EXERCISE REQUIREMENTS — Output the lines below from the one containing "This screenshot has width=800, height=500." through the end of the listing, inclusive, exactly as they appear, and nothing further.

──────── EXERCISE MATERIAL ────────

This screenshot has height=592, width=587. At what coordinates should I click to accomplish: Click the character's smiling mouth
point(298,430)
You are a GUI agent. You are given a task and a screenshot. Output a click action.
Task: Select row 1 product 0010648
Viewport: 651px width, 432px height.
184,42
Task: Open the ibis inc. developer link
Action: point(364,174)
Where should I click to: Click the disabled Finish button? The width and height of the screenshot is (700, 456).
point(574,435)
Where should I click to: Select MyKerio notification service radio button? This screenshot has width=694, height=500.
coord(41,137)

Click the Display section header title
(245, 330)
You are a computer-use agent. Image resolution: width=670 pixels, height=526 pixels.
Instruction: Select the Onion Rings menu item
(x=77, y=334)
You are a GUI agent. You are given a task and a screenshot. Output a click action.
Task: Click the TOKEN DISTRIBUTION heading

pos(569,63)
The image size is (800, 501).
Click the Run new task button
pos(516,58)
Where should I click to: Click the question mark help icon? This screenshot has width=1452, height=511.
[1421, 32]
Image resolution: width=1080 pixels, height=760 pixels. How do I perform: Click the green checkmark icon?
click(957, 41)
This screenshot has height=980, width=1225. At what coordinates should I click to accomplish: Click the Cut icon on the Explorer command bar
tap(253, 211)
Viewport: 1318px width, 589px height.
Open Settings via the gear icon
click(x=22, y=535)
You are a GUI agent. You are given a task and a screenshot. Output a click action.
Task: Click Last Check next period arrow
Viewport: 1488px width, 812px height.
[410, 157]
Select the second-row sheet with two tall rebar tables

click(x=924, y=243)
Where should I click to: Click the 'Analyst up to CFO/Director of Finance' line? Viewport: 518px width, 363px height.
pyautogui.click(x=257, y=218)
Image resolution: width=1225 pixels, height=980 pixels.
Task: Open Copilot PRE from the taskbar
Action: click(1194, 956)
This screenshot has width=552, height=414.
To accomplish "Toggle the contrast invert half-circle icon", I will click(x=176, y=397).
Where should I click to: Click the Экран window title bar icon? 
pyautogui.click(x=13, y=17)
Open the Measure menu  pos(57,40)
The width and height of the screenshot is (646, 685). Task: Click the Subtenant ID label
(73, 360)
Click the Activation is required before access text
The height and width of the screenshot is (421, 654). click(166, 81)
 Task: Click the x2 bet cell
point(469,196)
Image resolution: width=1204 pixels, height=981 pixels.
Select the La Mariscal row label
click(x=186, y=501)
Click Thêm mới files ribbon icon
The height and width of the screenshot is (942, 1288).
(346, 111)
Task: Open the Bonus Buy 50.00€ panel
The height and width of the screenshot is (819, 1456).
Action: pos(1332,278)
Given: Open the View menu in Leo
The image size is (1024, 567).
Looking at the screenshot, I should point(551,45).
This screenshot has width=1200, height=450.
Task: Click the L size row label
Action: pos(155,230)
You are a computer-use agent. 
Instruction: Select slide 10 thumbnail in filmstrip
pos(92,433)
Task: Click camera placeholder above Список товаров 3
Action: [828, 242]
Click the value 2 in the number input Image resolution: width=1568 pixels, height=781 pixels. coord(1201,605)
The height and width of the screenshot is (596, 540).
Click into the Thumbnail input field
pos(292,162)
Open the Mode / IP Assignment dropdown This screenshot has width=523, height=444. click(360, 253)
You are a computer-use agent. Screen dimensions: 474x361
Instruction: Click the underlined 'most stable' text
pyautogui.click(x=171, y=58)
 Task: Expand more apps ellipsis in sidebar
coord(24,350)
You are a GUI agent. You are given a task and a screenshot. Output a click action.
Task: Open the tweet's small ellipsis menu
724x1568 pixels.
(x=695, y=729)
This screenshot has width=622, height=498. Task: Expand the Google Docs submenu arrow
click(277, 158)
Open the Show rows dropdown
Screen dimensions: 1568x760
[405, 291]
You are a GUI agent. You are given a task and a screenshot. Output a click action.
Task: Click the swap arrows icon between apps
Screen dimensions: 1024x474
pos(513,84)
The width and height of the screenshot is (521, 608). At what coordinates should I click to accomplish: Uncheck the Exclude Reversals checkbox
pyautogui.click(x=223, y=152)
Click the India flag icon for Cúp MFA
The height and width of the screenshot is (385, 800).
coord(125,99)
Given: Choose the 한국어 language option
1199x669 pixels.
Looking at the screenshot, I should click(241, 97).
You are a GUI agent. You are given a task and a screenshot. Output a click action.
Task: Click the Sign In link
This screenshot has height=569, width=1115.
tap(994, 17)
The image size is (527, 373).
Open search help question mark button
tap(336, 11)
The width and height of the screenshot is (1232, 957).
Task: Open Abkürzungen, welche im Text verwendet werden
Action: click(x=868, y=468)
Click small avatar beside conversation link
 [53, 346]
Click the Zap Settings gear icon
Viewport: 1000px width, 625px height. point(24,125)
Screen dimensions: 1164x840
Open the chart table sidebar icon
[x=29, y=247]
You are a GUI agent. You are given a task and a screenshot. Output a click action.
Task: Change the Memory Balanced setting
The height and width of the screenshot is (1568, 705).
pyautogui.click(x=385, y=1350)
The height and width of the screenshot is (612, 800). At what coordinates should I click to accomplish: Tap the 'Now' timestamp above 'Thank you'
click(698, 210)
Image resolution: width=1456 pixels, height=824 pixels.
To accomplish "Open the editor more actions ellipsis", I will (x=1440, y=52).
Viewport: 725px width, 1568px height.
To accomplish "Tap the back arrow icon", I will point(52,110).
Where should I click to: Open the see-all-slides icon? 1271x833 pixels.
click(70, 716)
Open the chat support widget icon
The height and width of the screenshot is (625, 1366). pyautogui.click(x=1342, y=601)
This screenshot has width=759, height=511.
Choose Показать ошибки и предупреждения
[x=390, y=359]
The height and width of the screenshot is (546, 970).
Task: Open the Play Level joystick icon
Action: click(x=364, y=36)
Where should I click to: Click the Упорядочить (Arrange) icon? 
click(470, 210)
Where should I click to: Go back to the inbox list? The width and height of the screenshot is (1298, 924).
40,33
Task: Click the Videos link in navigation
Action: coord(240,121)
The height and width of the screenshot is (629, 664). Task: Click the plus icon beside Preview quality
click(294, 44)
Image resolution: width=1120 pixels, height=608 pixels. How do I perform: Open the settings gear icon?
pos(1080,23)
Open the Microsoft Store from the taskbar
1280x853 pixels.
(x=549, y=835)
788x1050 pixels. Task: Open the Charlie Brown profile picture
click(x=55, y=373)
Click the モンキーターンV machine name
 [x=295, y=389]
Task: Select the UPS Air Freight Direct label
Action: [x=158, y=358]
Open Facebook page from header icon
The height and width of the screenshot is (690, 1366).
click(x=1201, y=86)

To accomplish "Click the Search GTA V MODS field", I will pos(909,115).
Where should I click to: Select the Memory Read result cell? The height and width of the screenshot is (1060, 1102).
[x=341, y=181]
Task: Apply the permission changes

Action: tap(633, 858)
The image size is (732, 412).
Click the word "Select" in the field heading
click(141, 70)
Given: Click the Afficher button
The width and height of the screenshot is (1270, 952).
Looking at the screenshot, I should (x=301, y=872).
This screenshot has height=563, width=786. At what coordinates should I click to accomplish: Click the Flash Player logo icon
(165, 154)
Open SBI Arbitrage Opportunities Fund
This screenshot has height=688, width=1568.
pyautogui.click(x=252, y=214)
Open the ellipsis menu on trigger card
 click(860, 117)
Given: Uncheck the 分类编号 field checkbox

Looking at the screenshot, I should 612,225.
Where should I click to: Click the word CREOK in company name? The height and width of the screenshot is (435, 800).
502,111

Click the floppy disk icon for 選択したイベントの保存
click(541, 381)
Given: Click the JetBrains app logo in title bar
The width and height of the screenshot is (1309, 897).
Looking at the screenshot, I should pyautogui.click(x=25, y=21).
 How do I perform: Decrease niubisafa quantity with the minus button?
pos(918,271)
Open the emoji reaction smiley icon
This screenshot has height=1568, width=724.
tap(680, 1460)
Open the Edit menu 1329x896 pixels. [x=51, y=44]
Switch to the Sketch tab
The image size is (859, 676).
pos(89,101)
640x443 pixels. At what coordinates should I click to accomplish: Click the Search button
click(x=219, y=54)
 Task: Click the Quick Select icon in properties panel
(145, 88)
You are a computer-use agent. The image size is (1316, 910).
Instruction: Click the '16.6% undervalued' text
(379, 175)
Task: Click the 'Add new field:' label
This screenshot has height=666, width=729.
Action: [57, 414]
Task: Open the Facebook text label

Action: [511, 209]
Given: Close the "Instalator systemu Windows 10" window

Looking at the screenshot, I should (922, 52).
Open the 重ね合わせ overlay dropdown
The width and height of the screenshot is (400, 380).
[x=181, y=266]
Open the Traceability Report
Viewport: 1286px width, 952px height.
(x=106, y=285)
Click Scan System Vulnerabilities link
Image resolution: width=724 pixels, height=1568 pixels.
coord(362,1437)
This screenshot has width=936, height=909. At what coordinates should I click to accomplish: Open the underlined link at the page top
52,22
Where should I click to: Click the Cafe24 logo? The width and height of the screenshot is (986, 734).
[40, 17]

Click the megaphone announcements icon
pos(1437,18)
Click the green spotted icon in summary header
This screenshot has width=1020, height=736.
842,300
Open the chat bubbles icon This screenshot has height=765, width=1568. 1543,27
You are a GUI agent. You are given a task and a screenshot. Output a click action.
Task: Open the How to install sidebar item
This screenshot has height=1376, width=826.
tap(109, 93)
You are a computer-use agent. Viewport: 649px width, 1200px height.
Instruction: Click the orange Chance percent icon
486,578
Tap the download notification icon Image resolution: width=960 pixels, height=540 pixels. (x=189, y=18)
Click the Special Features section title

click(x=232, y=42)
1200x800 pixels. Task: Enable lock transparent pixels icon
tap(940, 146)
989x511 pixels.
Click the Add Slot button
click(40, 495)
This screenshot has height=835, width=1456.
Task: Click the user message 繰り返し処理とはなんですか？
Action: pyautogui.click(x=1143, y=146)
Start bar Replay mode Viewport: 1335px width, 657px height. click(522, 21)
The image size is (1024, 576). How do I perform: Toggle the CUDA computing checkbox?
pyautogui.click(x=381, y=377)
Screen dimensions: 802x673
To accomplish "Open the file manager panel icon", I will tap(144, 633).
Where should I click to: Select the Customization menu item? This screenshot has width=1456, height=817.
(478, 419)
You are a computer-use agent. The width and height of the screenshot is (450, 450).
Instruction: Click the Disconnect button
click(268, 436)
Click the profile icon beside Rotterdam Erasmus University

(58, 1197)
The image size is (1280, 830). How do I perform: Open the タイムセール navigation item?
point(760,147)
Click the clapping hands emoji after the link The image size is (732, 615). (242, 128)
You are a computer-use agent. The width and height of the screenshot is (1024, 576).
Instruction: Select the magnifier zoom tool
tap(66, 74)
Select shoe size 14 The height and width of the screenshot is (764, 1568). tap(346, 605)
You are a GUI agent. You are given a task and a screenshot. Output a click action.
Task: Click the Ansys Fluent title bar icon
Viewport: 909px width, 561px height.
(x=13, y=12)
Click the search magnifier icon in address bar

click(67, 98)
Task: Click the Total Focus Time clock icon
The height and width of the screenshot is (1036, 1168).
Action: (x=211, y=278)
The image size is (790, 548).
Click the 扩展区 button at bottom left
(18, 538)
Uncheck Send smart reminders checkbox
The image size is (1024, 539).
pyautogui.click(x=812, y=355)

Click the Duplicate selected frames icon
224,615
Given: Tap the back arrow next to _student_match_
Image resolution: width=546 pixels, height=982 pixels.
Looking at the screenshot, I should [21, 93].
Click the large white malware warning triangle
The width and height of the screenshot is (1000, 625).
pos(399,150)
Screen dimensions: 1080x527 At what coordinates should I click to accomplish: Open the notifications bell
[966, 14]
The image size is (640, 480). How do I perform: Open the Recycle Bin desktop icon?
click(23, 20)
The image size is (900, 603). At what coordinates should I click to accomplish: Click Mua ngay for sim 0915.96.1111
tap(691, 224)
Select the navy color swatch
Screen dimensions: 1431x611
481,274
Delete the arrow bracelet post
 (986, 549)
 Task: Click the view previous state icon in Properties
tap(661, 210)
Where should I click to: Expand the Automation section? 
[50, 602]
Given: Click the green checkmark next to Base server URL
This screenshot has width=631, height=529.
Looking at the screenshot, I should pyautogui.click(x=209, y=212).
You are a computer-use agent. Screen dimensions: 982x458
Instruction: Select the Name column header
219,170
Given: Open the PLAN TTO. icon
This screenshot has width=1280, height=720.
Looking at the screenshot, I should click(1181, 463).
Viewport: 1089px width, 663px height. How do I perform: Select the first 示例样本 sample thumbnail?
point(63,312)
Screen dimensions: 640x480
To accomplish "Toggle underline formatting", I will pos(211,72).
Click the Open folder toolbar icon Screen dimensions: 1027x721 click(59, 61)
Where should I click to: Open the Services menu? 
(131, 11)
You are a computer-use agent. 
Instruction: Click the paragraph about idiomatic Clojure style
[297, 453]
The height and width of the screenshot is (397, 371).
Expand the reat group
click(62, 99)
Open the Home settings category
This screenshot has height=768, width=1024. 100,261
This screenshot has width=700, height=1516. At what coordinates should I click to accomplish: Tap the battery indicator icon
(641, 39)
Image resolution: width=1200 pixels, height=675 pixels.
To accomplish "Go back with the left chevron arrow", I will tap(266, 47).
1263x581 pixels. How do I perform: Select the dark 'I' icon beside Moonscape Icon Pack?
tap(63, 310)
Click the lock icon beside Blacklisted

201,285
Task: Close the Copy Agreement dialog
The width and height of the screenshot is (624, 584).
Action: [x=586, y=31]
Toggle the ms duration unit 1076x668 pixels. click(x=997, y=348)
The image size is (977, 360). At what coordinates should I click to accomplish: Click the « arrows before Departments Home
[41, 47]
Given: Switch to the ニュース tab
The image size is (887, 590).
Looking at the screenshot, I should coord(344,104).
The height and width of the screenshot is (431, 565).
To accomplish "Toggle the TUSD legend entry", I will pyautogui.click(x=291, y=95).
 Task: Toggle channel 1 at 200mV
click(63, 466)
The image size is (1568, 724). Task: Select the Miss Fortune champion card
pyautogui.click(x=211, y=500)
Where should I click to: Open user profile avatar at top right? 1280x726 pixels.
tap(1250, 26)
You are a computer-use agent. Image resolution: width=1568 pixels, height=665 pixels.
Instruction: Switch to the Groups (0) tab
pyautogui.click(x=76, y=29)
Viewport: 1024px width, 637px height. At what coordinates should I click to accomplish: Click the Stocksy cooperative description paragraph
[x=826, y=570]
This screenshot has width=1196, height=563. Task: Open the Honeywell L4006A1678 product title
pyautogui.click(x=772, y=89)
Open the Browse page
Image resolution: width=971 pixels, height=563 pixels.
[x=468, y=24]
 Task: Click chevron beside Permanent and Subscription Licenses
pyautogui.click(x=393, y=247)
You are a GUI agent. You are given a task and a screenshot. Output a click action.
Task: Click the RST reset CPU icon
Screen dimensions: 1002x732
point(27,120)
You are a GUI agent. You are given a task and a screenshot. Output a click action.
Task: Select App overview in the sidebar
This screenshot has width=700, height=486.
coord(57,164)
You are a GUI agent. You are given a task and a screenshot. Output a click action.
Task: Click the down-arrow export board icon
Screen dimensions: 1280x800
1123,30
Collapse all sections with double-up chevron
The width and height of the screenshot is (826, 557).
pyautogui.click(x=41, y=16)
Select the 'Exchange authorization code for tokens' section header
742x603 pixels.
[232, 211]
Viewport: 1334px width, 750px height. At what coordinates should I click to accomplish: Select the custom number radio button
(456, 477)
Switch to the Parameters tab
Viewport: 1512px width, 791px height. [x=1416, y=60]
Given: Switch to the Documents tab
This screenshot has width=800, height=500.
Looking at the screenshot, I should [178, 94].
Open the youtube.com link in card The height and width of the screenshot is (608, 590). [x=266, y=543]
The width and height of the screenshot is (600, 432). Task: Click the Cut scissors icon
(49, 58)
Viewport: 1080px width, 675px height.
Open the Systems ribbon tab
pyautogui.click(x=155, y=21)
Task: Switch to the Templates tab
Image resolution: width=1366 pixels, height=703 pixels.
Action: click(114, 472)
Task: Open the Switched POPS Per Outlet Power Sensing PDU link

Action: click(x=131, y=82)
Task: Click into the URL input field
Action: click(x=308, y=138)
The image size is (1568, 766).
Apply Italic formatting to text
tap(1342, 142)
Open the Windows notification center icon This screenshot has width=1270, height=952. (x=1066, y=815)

────────

WRITTEN RESPONSE —
This screenshot has width=800, height=500.
Looking at the screenshot, I should [178, 94].
Open the youtube.com link in card The height and width of the screenshot is (608, 590). [x=266, y=543]
The width and height of the screenshot is (600, 432). Task: Click the Cut scissors icon
(49, 58)
Viewport: 1080px width, 675px height.
Open the Systems ribbon tab
pyautogui.click(x=155, y=21)
Task: Switch to the Templates tab
Image resolution: width=1366 pixels, height=703 pixels.
Action: click(114, 472)
Task: Open the Switched POPS Per Outlet Power Sensing PDU link

Action: click(x=131, y=82)
Task: Click into the URL input field
Action: click(x=308, y=138)
The image size is (1568, 766).
Apply Italic formatting to text
tap(1342, 142)
Open the Windows notification center icon This screenshot has width=1270, height=952. (x=1066, y=815)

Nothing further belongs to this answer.